Deep Learning with Dynamic Computation Graphs
Moshe Looks, Marcello Herreshoff, DeLesley Hutchins, Peter Norvig
TL;DR
The paper tackles the challenge of efficiently training neural networks on dynamic computation graphs by introducing dynamic batching, which batches operations across disparate graph shapes and within individual graphs. It presents TensorFlow Fold, a combinator library that enables concise construction of DCG models and automatically leverages dynamic batching through a static graph backend. The approach yields substantial speedups on GPUs and demonstrates state-of-the-art results on tree-structured and graph-structured tasks, including Tree-LSTM on sentiment and graph convolutions for molecules. The work highlights practical benefits for practitioners needing scalable DCG models with rich architectures.
Abstract
Neural networks that compute over graph structures are a natural fit for problems in a variety of domains, including natural language (parse trees) and cheminformatics (molecular graphs). However, since the computation graph has a different shape and size for every input, such networks do not directly support batched training or inference. They are also difficult to implement in popular deep learning libraries, which are based on static data-flow graphs.
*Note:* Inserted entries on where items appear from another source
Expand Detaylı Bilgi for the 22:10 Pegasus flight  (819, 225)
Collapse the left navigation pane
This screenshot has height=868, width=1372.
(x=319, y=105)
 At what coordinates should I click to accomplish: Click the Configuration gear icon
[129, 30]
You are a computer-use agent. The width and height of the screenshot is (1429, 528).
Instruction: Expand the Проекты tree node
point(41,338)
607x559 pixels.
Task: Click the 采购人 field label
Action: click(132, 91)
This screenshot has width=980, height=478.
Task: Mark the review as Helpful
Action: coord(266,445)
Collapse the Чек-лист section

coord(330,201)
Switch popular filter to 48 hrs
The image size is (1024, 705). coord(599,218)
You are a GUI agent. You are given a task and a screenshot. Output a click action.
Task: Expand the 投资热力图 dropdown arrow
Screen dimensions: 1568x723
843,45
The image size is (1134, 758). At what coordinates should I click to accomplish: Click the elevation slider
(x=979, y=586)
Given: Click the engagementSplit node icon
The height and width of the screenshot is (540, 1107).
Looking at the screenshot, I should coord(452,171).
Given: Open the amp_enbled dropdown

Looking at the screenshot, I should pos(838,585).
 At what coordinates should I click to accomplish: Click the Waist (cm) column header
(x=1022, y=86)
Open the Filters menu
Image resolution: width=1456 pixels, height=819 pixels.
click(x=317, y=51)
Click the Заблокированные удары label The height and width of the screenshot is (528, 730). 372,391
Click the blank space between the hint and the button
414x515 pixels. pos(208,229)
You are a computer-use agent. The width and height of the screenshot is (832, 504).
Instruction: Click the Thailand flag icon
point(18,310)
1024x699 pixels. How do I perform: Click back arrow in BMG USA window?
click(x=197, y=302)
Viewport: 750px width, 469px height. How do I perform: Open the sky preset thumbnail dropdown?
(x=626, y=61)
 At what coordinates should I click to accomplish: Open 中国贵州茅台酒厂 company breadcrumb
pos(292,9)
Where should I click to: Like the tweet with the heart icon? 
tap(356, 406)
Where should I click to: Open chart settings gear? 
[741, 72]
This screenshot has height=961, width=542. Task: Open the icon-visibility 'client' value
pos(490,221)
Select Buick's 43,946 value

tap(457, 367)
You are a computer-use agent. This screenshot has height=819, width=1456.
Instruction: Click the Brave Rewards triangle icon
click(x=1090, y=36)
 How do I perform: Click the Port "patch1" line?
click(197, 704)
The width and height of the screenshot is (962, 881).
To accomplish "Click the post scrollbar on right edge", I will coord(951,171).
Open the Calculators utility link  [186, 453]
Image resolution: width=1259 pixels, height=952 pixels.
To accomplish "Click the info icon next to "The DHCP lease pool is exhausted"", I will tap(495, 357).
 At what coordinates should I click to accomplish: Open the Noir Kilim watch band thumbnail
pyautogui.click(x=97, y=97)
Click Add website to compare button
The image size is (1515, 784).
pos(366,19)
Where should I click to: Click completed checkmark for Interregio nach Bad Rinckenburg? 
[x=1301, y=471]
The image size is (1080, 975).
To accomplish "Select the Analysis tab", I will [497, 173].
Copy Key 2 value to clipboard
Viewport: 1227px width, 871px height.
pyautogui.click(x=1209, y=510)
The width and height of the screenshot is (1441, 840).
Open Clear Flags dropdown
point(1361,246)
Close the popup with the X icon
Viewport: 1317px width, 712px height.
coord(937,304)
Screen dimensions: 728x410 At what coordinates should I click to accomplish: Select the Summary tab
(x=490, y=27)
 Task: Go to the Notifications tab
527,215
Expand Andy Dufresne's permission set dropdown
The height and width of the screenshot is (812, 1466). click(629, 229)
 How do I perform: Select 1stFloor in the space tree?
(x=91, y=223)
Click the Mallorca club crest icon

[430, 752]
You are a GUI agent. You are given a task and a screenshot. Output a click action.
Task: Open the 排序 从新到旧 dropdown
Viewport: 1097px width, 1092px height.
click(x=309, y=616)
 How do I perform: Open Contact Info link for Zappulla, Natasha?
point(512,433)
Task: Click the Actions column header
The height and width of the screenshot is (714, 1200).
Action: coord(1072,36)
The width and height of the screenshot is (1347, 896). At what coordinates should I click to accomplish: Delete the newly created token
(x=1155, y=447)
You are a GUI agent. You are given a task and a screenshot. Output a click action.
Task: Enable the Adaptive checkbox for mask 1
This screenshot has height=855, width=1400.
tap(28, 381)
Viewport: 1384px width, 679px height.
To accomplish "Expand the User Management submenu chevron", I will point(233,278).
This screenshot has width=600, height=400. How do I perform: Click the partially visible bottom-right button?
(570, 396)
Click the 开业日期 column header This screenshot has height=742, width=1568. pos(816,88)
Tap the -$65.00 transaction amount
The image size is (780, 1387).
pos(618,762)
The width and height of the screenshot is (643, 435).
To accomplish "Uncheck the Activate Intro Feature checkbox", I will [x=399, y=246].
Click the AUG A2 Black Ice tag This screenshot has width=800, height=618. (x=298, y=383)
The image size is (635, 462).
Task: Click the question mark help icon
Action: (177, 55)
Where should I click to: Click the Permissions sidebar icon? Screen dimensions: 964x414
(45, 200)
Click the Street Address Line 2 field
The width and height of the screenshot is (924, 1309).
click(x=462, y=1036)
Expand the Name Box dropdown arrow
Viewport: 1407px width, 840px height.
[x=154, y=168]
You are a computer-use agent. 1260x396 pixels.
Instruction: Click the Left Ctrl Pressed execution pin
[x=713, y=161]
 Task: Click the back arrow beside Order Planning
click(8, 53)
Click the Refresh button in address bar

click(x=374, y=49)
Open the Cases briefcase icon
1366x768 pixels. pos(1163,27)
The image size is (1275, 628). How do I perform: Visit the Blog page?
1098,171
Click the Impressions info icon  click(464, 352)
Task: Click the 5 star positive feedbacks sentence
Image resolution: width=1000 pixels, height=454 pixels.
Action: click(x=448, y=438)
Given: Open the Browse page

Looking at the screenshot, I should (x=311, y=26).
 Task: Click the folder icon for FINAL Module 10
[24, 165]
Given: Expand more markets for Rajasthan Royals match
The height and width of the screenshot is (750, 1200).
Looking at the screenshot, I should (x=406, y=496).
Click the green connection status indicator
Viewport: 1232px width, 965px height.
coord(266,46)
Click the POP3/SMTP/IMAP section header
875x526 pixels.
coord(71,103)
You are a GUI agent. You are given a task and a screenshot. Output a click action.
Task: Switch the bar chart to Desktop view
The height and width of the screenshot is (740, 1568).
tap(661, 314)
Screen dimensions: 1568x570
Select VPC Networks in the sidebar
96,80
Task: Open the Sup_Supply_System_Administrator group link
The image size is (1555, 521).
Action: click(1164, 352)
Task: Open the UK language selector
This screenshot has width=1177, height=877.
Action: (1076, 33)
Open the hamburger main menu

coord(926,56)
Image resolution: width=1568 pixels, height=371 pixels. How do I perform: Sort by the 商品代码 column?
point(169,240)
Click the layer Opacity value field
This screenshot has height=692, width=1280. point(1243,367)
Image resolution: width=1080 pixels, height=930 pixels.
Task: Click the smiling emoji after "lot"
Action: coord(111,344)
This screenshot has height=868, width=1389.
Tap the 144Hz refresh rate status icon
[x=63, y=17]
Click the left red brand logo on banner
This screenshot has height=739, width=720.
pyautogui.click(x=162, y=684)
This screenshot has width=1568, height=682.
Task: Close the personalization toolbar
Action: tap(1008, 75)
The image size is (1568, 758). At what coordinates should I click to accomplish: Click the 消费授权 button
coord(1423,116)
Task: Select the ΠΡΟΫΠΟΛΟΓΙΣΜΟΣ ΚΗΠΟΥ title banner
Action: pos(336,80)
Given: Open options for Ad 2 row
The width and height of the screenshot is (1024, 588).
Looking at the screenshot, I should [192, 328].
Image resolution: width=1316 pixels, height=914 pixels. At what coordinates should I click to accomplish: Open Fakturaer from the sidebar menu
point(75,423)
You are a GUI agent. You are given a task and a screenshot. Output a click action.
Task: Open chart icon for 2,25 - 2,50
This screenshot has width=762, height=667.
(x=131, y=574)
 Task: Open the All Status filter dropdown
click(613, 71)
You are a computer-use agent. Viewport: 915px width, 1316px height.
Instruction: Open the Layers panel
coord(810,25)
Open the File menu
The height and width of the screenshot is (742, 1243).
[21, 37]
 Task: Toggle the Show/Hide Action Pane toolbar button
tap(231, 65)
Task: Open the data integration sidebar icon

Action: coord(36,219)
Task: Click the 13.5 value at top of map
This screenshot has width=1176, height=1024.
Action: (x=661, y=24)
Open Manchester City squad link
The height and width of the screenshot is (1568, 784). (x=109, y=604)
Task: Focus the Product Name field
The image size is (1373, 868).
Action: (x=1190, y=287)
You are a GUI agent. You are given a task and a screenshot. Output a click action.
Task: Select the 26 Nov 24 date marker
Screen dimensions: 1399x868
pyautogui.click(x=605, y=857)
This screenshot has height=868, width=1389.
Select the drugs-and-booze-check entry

We introduce a technique called dynamic batching, which not only batches together operations between different input graphs of dissimilar shape, but also between different nodes within a single input graph. The technique allows us to create static graphs, using popular libraries, that emulate dynamic computation graphs of arbitrary shape and size. We further present a high-level library of compositional blocks that simplifies the creation of dynamic graph models. Using the library, we demonstrate concise and batch-wise parallel implementations for a variety of models from the literature.